What is most fascinating about visiting shows like this is that we get a glimpse into how landscaping is changing as our environments and living conditions do.
Urban and city gardens are becoming more popular, and this is no surprise considering it is estimated that by 2030 93% of the UK population will live in cities where garden space comes at a premium.
Not only this, but our climate is changing, as evidenced by the glorious summer we are enjoying. Climate change, compounded by increased housing pressure, means that our gardens are becoming increasingly critical in their contribution to the natural environment.
So how can you play your part?
- Dig For Victory
You don’t need acres of land to grow your own fruit, vegetables and herbs.
If you’re a beginner, lettuce is a great vegetable to start with. It can be grown in a window box or raised beds, and it is a gift that keeps on giving; you can pick the leaves you need, when you need them, without pulling up the whole plant.
It is important to show sensitivity to your growing spaces as you do not want to stunt your harvest by over-crowding. Start seeds in a sunny spot indoors where you can control conditions and protect them from pests!
- Green Your Grey Space
Recently, the RHS conducted a study into the front gardens of Britain which found that nearly 1 in 4 UK front gardens are completely paved over. Why is this a problem?

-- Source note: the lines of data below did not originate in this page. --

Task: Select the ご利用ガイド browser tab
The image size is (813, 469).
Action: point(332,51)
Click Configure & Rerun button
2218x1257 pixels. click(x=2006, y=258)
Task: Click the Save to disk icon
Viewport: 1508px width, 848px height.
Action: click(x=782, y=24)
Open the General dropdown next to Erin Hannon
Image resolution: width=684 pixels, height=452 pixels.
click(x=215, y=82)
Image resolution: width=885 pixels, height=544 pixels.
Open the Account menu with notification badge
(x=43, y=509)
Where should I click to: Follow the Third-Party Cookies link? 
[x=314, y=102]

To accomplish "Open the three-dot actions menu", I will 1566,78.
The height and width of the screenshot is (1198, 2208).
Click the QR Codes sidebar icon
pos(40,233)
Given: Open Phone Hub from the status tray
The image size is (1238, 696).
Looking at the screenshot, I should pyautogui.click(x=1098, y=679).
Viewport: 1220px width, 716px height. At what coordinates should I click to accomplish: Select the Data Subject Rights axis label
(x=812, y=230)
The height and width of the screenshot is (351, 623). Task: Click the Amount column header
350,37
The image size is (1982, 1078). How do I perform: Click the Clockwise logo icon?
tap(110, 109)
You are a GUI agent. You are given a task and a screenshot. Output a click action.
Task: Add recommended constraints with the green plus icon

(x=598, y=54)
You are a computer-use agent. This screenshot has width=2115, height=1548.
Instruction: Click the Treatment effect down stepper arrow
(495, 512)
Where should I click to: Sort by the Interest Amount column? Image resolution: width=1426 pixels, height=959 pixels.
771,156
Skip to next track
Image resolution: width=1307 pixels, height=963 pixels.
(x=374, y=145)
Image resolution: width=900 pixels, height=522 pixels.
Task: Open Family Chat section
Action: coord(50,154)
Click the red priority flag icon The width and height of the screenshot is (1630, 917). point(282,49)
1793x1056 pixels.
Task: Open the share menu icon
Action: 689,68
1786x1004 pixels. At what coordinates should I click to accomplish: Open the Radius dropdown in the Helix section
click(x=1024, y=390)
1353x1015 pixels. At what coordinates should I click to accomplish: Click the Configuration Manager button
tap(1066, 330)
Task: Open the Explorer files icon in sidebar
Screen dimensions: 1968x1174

Plants absorb carbon dioxide and release oxygen, which means that when we have more plants, the quality of the air we breathe is improved. This is a great excuse to start planting up long-neglected borders in your garden, replacing some of your paved areas with turf, or even just introducing a house plant or two! Trees, hedges, or climbing plants can also slow the speed of air movement around a building, which could save you up to 30% on your heating bill!
With a bit of inventiveness, it is possible to create low-maintenance front gardens that are both functional and green, bringing not only environmental benefits but providing you with an aesthetically pleasing space!
- Organic Matters
The use of chemicals and pesticides may feel unavoidable, however, there are ample opportunities to utilise effective alternatives.
Soil is vital to a healthy garden. Feed it well and you will be rewarded with healthy plant growth. A great way to do this is to use compost. A mixture of grass clippings, weeds, uncooked kitchen waste, leaves, wood chippings and card are a great combination. Spread it on your soil periodically for a lush and productive garden.